PONOROGO, Garudasatunews.id – Sebuah truk tanpa muatan mengalami kecelakaan tunggal di Jalan Raya Ponorogo–Wonogiri, tepatnya di Desa Karanglo Lor, Kecamatan Sukorejo, Kabupaten Ponorogo, Jumat (24/7/2026) sekitar pukul 03.00 WIB. Kendaraan keluar jalur dan masuk ke parit setelah pengemudi diduga berusaha menghindari seseorang yang tiba-tiba menyeberang jalan.
Berdasarkan keterangan di lokasi, truk bernomor polisi H 1636 MM tersebut lebih dahulu menabrak tiang besi penyangga papan iklan dan sebuah gerobak nasi goreng yang berada di tepi jalan sebelum akhirnya terperosok ke dalam parit. Tidak ada korban jiwa maupun korban luka dalam peristiwa tersebut, namun bagian depan kendaraan mengalami kerusakan.
Truk dikemudikan Yahya, warga Kecamatan Pagelaran, Kabupaten Malang. Di dalam kabin juga terdapat pemilik kendaraan, Dwi Purwantio, yang sedang duduk di kursi penumpang. Keduanya diketahui dalam perjalanan kembali ke Malang usai dari Cilacap dengan kondisi kendaraan tidak membawa muatan.

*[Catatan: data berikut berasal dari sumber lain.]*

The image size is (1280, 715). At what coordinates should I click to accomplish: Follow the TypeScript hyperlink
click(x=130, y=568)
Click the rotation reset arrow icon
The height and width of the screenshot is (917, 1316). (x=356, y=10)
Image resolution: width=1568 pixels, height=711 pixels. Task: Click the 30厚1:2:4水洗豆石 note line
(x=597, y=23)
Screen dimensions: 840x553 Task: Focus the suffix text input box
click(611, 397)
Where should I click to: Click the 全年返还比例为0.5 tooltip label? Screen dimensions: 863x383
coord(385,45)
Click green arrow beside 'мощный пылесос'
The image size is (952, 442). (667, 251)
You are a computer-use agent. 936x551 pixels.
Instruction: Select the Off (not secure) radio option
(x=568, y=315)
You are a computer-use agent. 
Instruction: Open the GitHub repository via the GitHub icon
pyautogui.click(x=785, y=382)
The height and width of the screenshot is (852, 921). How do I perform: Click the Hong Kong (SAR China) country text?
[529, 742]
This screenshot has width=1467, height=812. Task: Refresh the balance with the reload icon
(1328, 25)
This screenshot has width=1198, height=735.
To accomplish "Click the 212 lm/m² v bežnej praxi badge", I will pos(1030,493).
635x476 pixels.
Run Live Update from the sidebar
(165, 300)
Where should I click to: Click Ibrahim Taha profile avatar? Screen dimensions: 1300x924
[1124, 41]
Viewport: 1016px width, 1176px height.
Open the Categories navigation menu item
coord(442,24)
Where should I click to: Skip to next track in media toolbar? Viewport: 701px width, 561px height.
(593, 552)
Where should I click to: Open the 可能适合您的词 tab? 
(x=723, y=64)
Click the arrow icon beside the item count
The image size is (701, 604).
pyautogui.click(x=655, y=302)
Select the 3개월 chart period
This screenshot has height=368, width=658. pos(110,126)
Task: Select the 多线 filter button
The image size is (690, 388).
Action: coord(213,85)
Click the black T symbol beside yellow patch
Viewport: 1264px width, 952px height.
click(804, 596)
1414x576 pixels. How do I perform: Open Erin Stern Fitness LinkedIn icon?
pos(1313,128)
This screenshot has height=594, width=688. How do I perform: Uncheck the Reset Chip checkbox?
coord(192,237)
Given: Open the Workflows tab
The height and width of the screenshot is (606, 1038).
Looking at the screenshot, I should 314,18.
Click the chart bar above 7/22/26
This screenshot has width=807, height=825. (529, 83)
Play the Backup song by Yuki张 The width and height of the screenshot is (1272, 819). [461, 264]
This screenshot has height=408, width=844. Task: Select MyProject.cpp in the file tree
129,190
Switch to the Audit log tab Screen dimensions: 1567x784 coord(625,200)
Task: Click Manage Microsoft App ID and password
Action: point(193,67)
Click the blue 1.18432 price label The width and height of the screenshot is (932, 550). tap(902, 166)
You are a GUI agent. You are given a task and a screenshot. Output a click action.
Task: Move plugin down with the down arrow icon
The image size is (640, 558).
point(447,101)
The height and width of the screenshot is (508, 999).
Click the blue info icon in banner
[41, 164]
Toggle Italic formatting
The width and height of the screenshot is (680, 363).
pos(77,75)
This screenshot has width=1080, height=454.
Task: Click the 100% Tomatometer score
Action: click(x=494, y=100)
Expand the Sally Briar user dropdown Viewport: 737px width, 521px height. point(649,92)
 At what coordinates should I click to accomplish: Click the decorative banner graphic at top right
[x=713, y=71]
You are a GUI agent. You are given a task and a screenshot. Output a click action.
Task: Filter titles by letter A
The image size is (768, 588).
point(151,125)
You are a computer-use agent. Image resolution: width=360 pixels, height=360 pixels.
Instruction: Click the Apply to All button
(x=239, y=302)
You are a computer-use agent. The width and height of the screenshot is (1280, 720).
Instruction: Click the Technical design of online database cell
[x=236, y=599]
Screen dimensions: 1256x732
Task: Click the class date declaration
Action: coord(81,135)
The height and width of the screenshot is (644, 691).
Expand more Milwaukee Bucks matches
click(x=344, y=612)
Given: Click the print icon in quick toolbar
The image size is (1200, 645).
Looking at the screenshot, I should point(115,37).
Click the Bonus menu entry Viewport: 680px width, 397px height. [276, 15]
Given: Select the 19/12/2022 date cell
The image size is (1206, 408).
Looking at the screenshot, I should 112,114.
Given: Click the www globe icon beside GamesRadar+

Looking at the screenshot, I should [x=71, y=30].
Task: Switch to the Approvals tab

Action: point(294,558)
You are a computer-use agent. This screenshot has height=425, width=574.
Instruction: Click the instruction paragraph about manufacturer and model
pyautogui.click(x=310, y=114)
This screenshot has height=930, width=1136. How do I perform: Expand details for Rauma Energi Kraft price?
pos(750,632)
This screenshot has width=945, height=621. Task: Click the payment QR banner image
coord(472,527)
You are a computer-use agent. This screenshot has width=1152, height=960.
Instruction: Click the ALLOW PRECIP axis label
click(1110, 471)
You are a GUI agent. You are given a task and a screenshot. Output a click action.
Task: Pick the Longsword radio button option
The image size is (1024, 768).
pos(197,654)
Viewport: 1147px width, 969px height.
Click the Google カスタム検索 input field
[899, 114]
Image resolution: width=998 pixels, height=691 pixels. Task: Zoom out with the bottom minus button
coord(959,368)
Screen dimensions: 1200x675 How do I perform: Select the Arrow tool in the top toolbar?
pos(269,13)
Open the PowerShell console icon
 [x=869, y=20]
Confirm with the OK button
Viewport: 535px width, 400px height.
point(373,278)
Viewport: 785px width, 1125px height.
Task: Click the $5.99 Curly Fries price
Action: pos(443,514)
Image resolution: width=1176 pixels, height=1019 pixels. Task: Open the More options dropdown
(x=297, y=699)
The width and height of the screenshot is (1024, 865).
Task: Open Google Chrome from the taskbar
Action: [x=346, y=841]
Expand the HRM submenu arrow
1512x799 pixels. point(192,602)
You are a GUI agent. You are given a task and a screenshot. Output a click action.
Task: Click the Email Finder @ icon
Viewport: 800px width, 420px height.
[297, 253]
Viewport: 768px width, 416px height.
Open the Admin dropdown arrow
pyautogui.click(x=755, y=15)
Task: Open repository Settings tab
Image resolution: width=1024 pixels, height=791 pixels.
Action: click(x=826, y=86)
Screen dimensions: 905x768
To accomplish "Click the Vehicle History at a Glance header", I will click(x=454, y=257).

Dwi Purwantio mengaku tidak menyaksikan langsung detik-detik kecelakaan karena sedang tertidur saat insiden terjadi. Menurut pengakuannya, informasi yang diterima berasal dari sopir yang menyebut terdapat seseorang tiba-tiba menyeberang dan berhenti di tengah badan jalan, sehingga pengemudi melakukan manuver menghindar.
“Menurut sopir, tiba-tiba ada orang menyeberang dan berhenti di tengah jalan. Karena menghindari, kendaraan dibanting ke kanan,” ujar Dwi setelah proses evakuasi truk menggunakan kendaraan derek sekitar pukul 08.15 WIB.
Ia menambahkan, setelah kendaraan berhenti, sosok yang diduga menyeberang tersebut tidak lagi terlihat di sekitar lokasi. Dugaan mengenai keberadaan penyeberang itu hingga kini masih berdasarkan keterangan pengemudi dan belum dapat dipastikan melalui bukti lain.
Dwi memastikan truk saat itu dalam keadaan kosong. Kendaraan sebelumnya selesai mengambil barang bekas dari Cilacap dan direncanakan digunakan untuk mengangkut tebu di wilayah Malang. Ia juga mengaku tidak rutin melintasi jalur Ponorogo–Wonogiri meski pernah beberapa kali melewati ruas tersebut.
Sementara itu, warga sekitar, Samsudin, mengatakan dirinya mengetahui kejadian setelah mendengar suara benturan keras dari arah jalan raya. Saat keluar rumah, ia mendapati truk telah berada di dalam parit.
“Saya tidak melihat awal kejadiannya. Waktu keluar rumah, truk sudah di parit. Sebelumnya sepertinya menabrak tiang lalu mengenai gerobak nasi goreng di pinggir jalan,” ujar Samsudin.
Menurutnya, hanya dua orang yang berada di dalam truk saat kecelakaan berlangsung dan keduanya selamat tanpa mengalami luka serius.
Hingga berita ini ditulis, belum ada keterangan resmi dari pihak kepolisian mengenai hasil olah tempat kejadian perkara maupun penyebab pasti kecelakaan. Dugaan adanya penyeberang yang memicu manuver pengemudi masih sebatas keterangan saksi dan pihak yang berada di dalam kendaraan. Aparat berwenang diharapkan melakukan penyelidikan untuk memastikan kronologi secara menyeluruh, termasuk menilai faktor keselamatan jalan dan kondisi di lokasi kejadian.